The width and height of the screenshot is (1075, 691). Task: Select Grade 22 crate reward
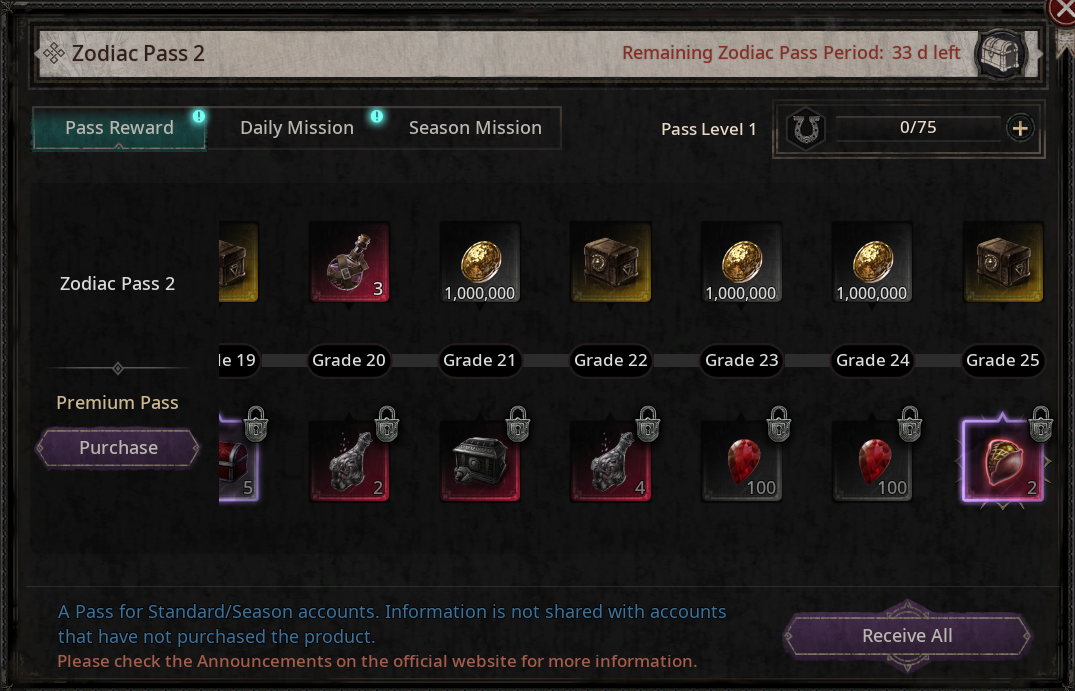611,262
...
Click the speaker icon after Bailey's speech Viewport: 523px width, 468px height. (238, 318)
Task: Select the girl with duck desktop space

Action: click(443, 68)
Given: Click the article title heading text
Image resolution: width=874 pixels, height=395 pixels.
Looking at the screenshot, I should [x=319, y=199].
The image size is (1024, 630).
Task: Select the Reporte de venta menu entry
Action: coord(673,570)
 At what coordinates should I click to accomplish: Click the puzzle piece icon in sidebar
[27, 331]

- Work item -
In the listing above, transcribe exactly everything from the line containing "Task: Select the girl with duck desktop space" down to the line containing "Given: Click the article title heading text", including both and nothing more.

- Response to the task -
Task: Select the girl with duck desktop space

Action: click(443, 68)
Given: Click the article title heading text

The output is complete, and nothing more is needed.